Here's how I would write it:

Since $f$ is Riemann integrable we know that $|f| \leq M$ for some $M \in \mathbb R$. Then $$\begin{align}\left| \int_0^1 x^n f(x)\,dx \right| &\leq \int_0^1 |x^n f(x)|\,dx \\&= \int_0^1 x^n |f(x)|\,dx \\&\leq \int_0^1 x^n M\,dx \\&= M \int_0^1 x^n\,dx \\&= \frac{M}{n+1} \\&\to 0\end{align}$$ as $n \to \infty$.

where in the third line we used that fact that $\int p \leq \int q$ if $p \leq q$.

here $p = x^n |f(x)|$ and $q = x^n M$.

and in the second line we used the fact that $x \geq 0$ to conclude that $|x^n| = x^n$.

Paradox 101

Ohhh ok. I get it now. Mine was fairly wrong and I failed to integrate it properly. Thanks a lot :)

Antonio Vargas

Sure thing, glad to help :)

jukka.aalto

12:31

How do I find the least $N$ that satisfies $(3+4i)\frac{n}{n+3}\le\frac{1}{1000}$? I have problems isolating $n$ because of the fraction \frac{n}{n+3}

Antonio Vargas

@jukka.aalto Is $i$ the complex number?

jukka.aalto

@AntonioVargas Yes

Antonio Vargas

@jukka.aalto Then the inequality doesn't make sense.
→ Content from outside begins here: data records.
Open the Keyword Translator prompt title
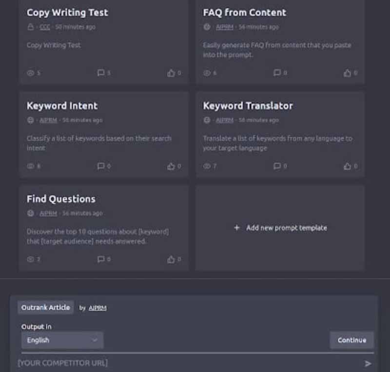Image resolution: width=390 pixels, height=372 pixels. tap(248, 106)
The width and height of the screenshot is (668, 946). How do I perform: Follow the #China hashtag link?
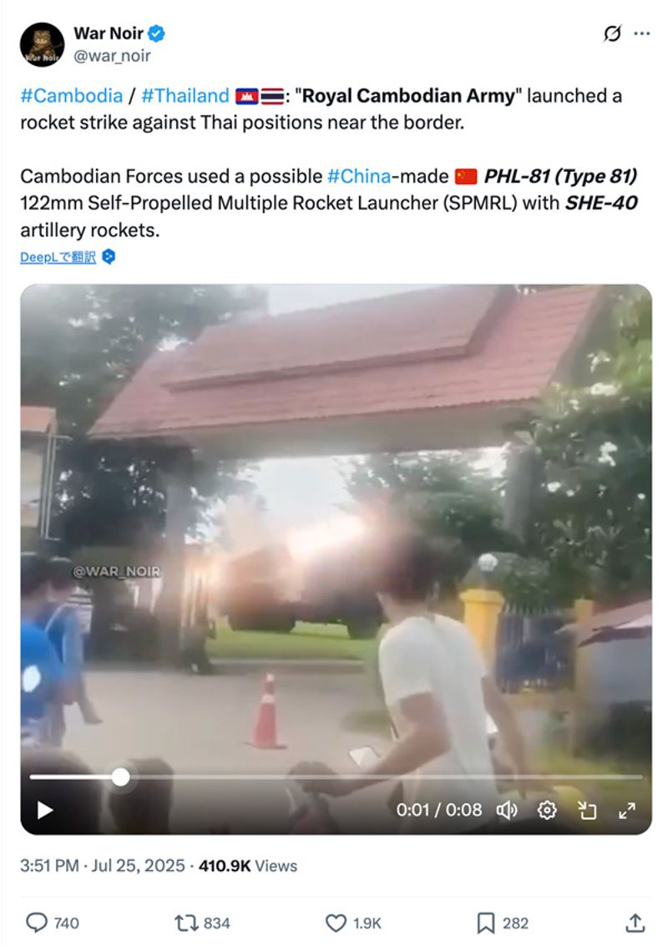pos(359,176)
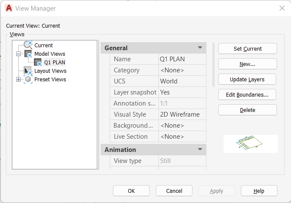The height and width of the screenshot is (203, 291).
Task: Collapse the General properties section
Action: (200, 48)
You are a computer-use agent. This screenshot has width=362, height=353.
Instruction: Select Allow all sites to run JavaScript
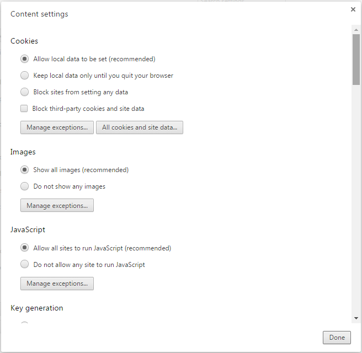(25, 248)
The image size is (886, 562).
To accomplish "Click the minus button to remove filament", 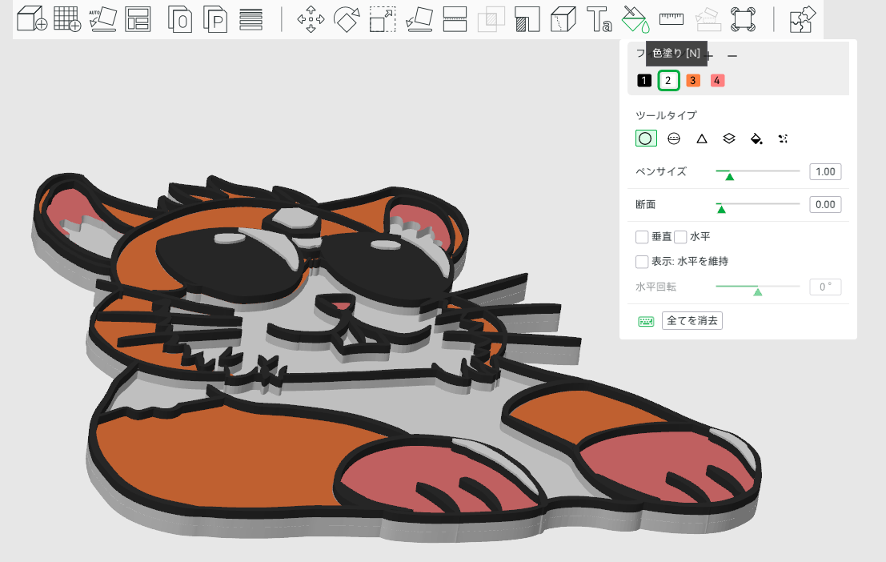I will pos(732,56).

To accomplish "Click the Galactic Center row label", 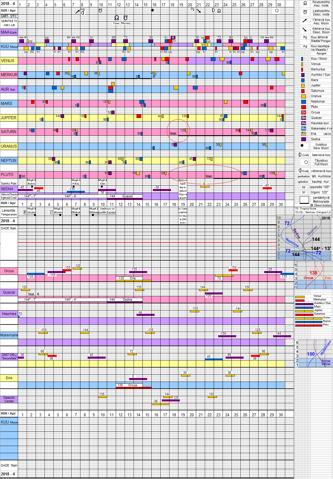I will (x=9, y=399).
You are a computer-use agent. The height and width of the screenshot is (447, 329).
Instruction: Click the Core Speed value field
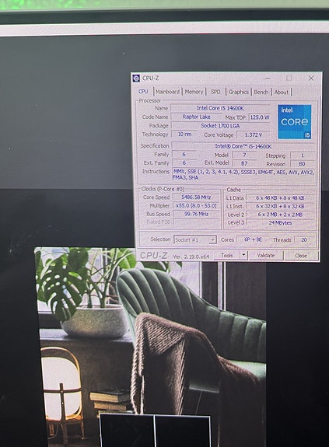[197, 197]
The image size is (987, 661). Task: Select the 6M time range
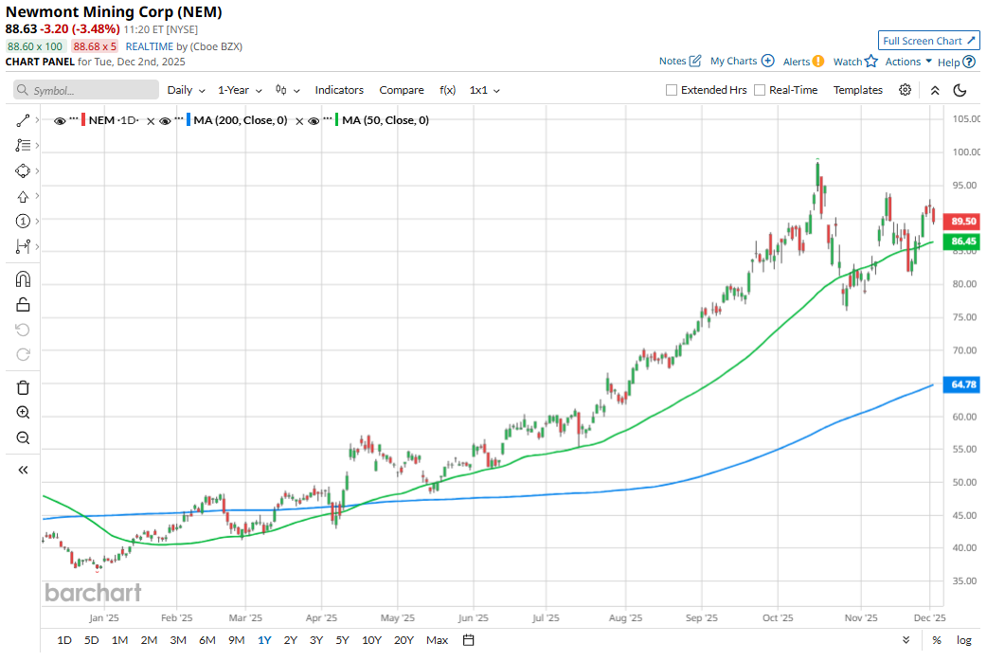[206, 640]
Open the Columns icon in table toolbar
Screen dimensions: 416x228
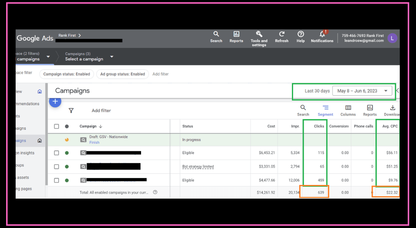click(x=348, y=108)
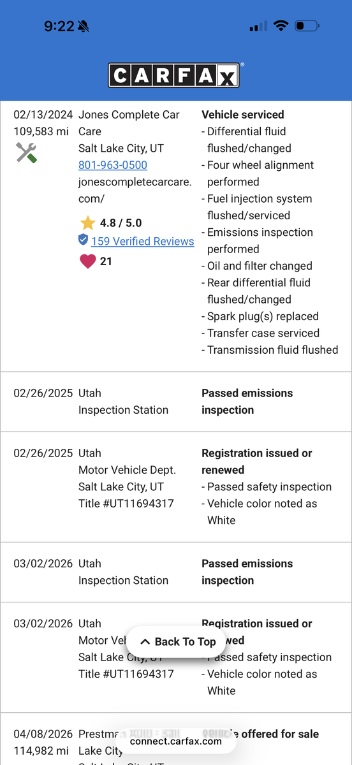The height and width of the screenshot is (765, 352).
Task: Tap the 02/26/2025 Passed emissions inspection entry
Action: point(176,402)
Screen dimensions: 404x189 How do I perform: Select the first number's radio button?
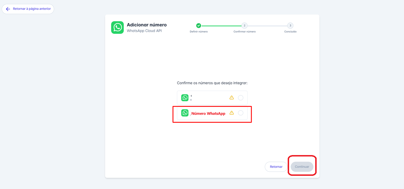pyautogui.click(x=240, y=98)
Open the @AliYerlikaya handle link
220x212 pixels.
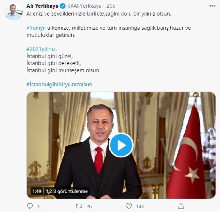click(x=84, y=6)
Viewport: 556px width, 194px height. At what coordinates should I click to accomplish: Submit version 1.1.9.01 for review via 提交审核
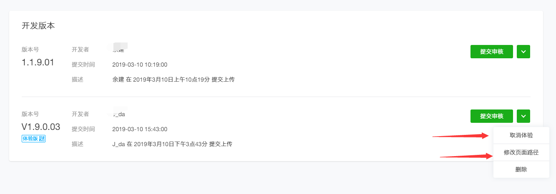[x=492, y=52]
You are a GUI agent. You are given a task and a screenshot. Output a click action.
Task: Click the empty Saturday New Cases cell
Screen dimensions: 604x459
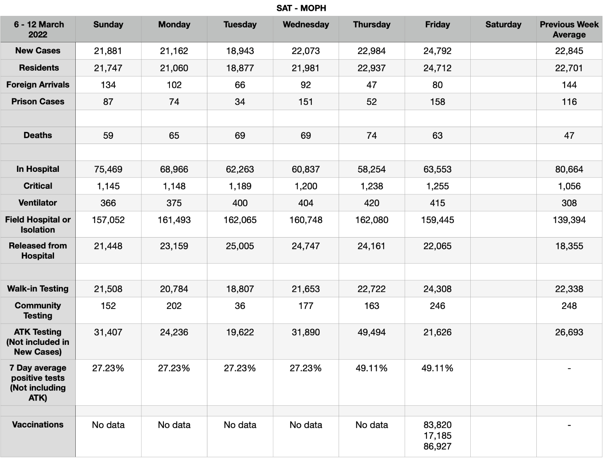pyautogui.click(x=503, y=51)

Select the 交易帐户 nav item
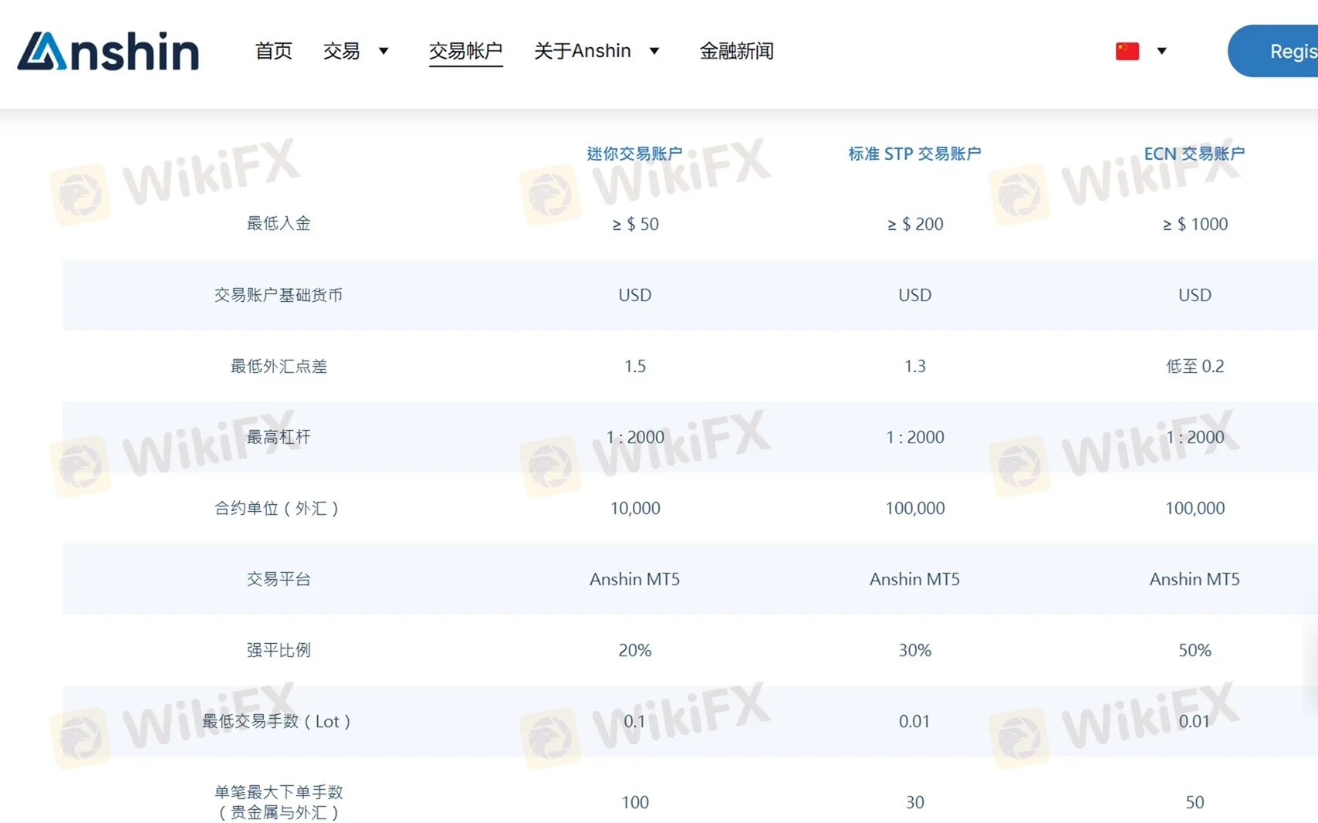(x=465, y=51)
The complex numbers aren't ordered, you can't make one less than another.

jukka.aalto

what if the complex number is replaced with the variable $a$?

Antonio Vargas

Try multiplying both sides by $n+3$ then isolating $n$

Remember me

13:36

@Chris'ssistheartist Here is an integral for you I have been trying :
$$\int_{0}^{\infty}\frac{\ln(x)}{x^2+2x+2}$$

jukka.aalto

Why does the signs change in fleablood's answer here? : math.stackexchange.com/questions/1513651/…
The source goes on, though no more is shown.